EXERCISE>
Without any pictures, retype exactly the lines from the one with "Where should I" through the final line of the records.

[[ MATERIAL SUPPLIED, beginning ]]

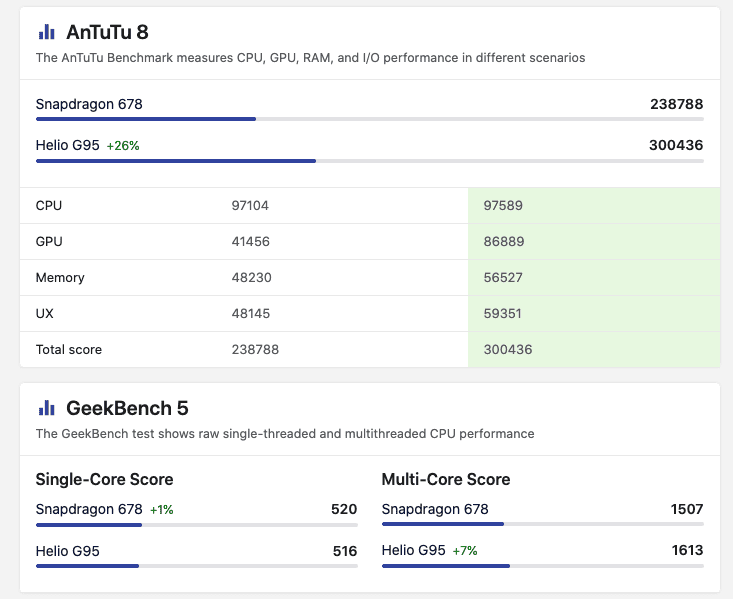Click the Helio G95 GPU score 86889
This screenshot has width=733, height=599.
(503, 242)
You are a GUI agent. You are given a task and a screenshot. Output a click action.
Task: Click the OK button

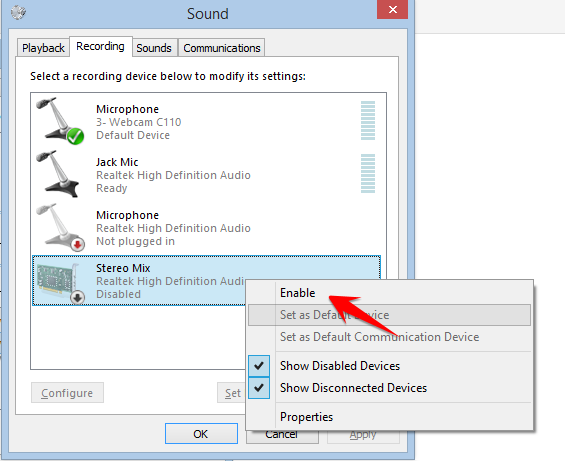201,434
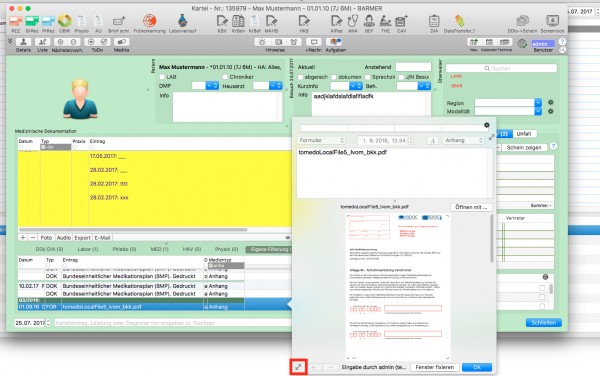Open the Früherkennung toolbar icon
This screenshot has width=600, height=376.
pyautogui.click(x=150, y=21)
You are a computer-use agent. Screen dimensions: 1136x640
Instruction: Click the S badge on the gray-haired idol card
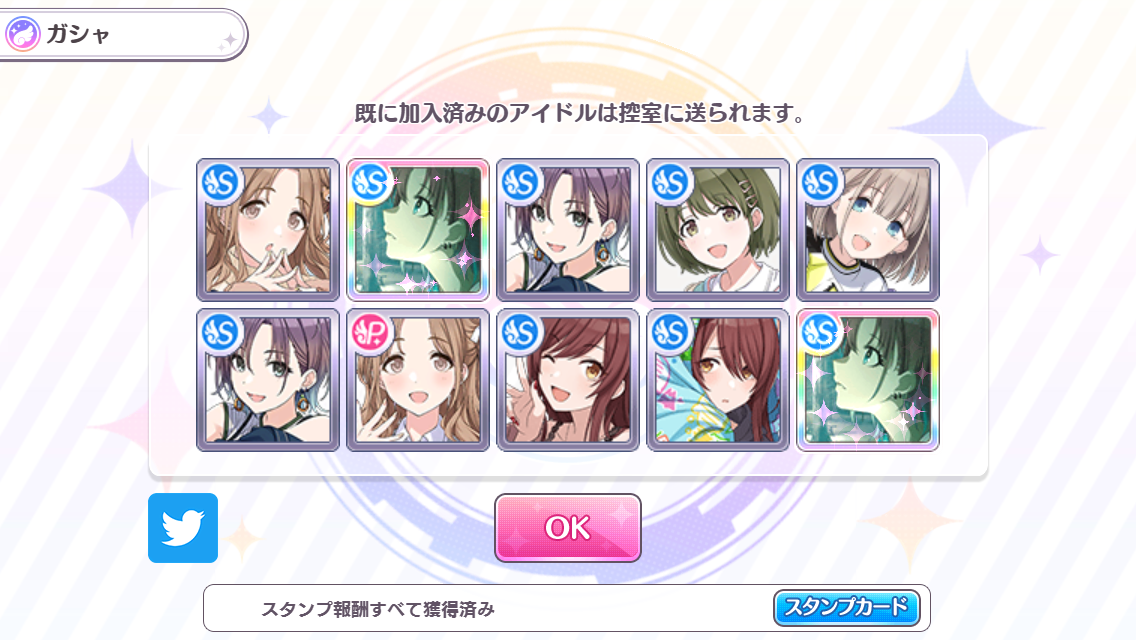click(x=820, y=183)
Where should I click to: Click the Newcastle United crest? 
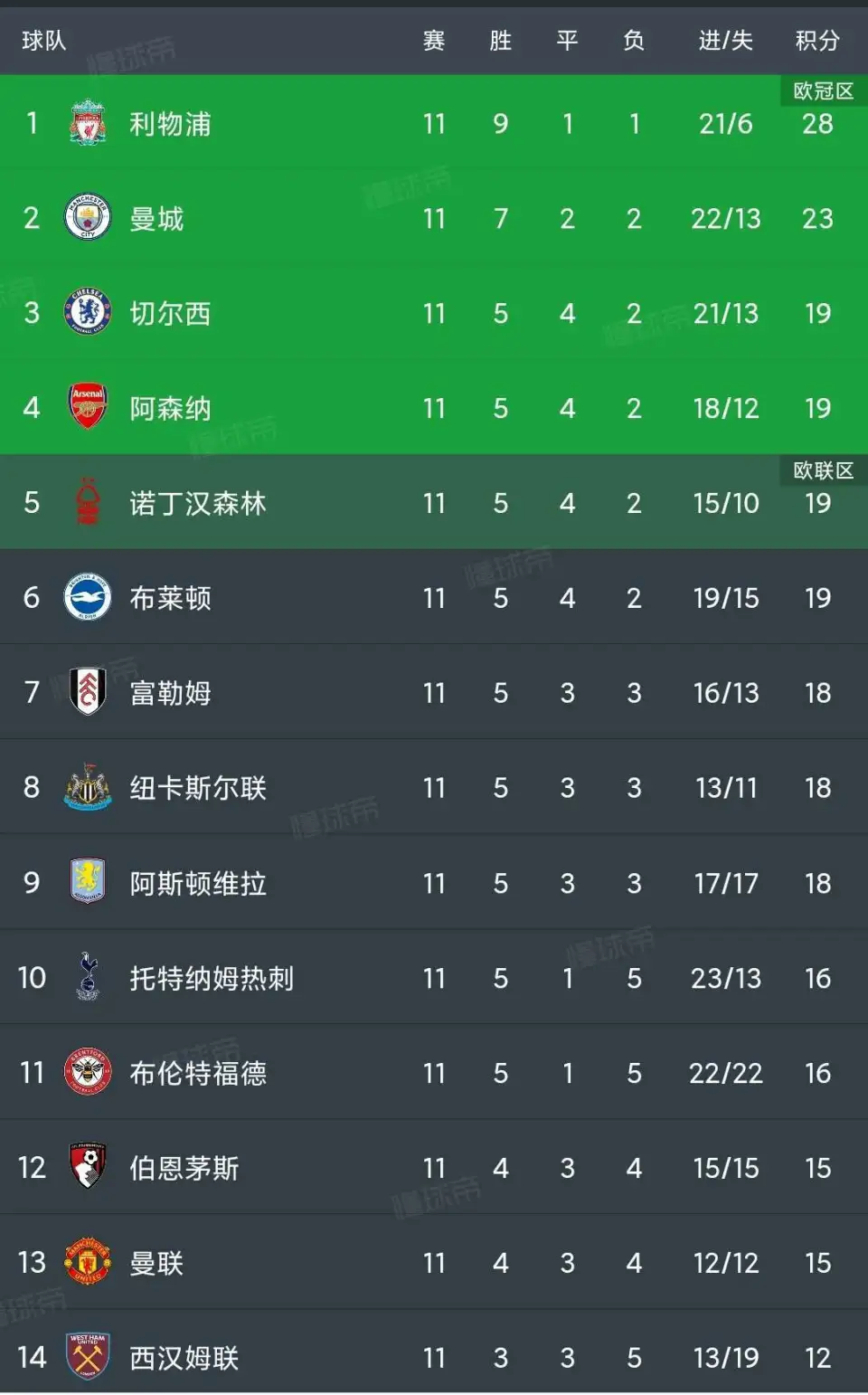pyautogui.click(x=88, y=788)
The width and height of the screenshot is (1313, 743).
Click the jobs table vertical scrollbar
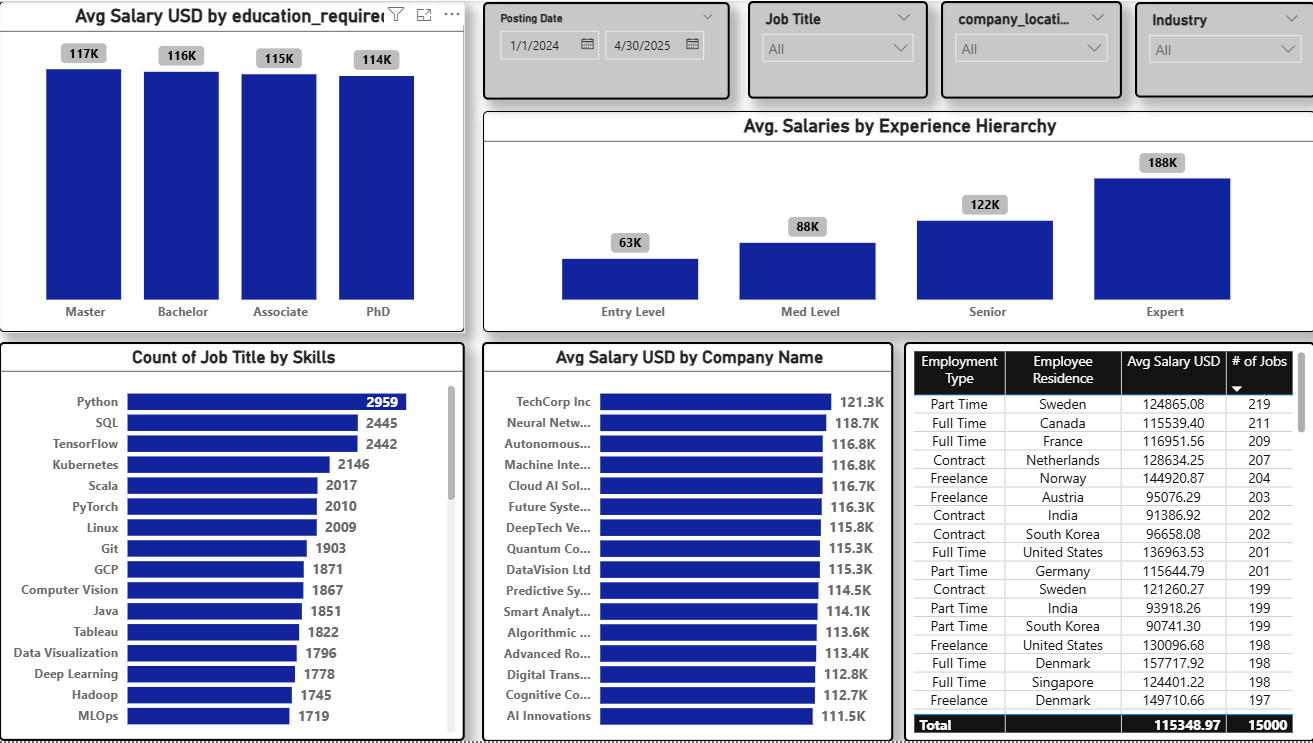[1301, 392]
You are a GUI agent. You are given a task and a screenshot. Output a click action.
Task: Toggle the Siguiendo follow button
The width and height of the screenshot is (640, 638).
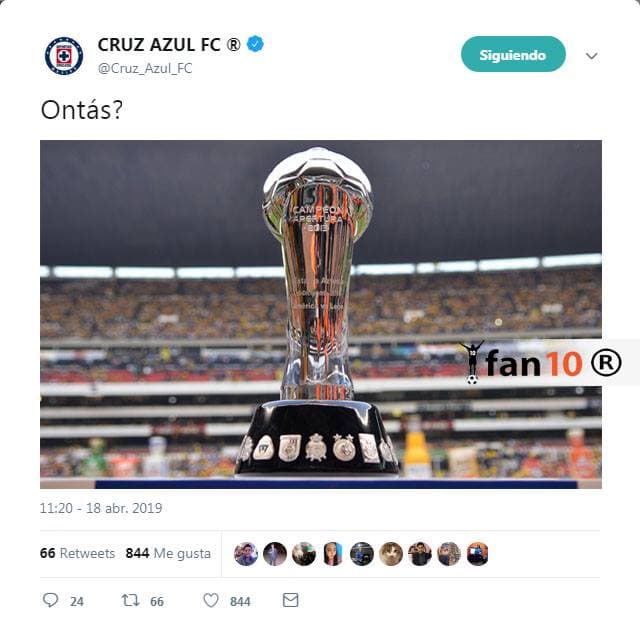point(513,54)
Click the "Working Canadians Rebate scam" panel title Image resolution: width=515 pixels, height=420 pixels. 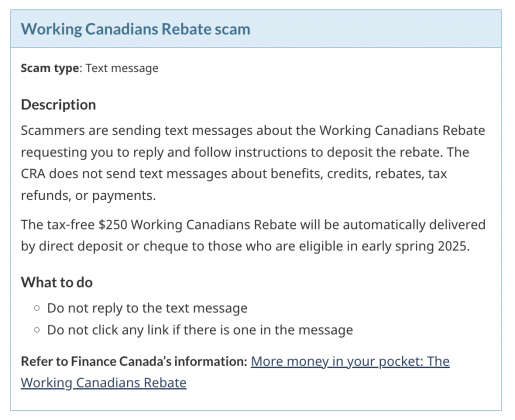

[[ MATERIAL SUPPLIED, end ]]

TASK ANSWER>
Where should I click to: Click the Newcastle United crest? 
pyautogui.click(x=88, y=788)
The width and height of the screenshot is (1313, 743).
Click the jobs table vertical scrollbar
[1301, 392]
You are a GUI agent. You are given a task and a screenshot. Output a click action.
Task: Toggle the Siguiendo follow button
The width and height of the screenshot is (640, 638).
point(513,54)
Click the "Working Canadians Rebate scam" panel title Image resolution: width=515 pixels, height=420 pixels. 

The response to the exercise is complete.